DevConf.US 2025

From Cold Start to Warp Speed: Triton Kernel Caching with OCI Container images
2025-09-19 , Ladd Room (Capacity 170)

Model startup latency is a persistent bottleneck for modern inference workloads, particularly when using custom kernels written in Triton that are Just In Time (JIT) compiled. In this talk, we’ll present a novel approach to speeding up model boot times by wrapping Triton kernel caches in OCI container images.
We’ll demo a working prototype that packages Triton-generated LLVM Kernels into reusable, portable container layers. These "hot start" containers can be deployed directly to Kubernetes, bypassing costly JIT compilation and significantly reducing model startup time.
Whether you're building ML infrastructure, working with OSS compilers, or deploying models at scale, this talk offers practical techniques to optimise cold starts for Models using Triton-lang.


What level of experience should the audience have to best understand your session?

Beginner - no experience needed

See also:

Maryam is a Principal Engineer on the Emerging Tech team in the Office of the CTO at Red Hat. She is currently focused on integrating Triton-Lang into the Kubernetes ecosystem to enable more efficient and scalable machine learning deployments. More recently, she contributed to the Kepler project, advancing GPU metrics collection for sustainability-aware scheduling. A long-time open source contributor and leader, Maryam has deep roots in high-performance networking—she led the effort to adapt AF_XDP for cloud-native use cases, is a maintainer for both DPDK and CNDP, integrated DPDK into Open vSwitch, and led two projects within OPNFV (VSPERF and Barometer).
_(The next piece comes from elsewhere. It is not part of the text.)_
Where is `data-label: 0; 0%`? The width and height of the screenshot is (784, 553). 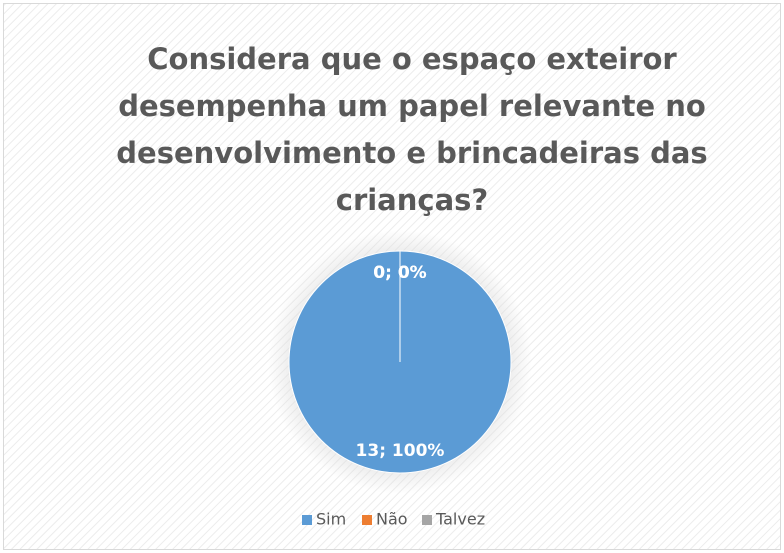
data-label: 0; 0% is located at coordinates (400, 273).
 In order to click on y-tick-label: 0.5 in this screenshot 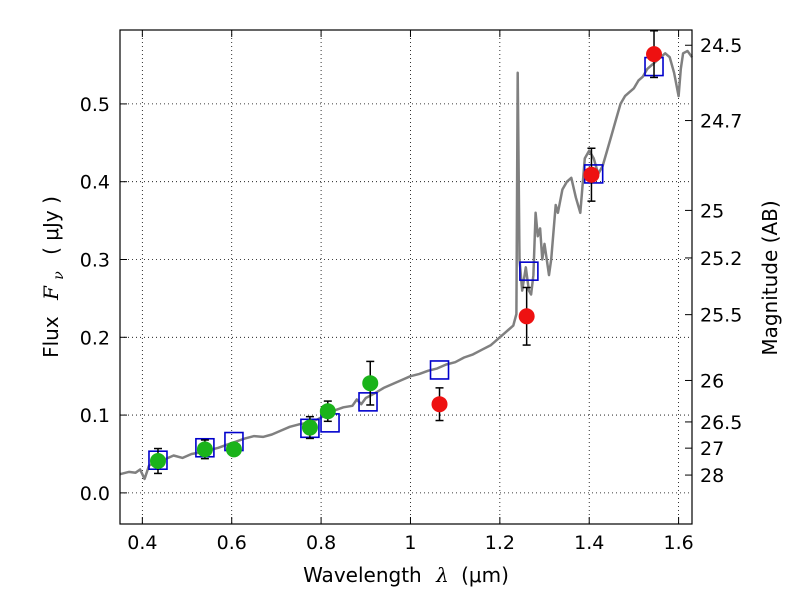, I will do `click(95, 105)`.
She has also contributed to 5G Core and Fixed-Mobile Convergence (FMC) initiatives.

Alessandro Sangiorgi is a Software Engineer in Red Hat’s Emerging Technologies (Office of the CTO), building GPU-kernel tooling and AI performance infrastructure, including Model Cache Manager and related utilities.
In his free time, he also leads Sangiorgi SRL, a small software company based in Italy whose products - led by WiFi WPS WPA Tester - have surpassed 160M downloads, placing it among Italy’s top publishers.
He holds M.S. degrees in Computer Science (USA) and Computer Engineering (Italy), with publications on securing 802.11 networks using eBPF/XDP.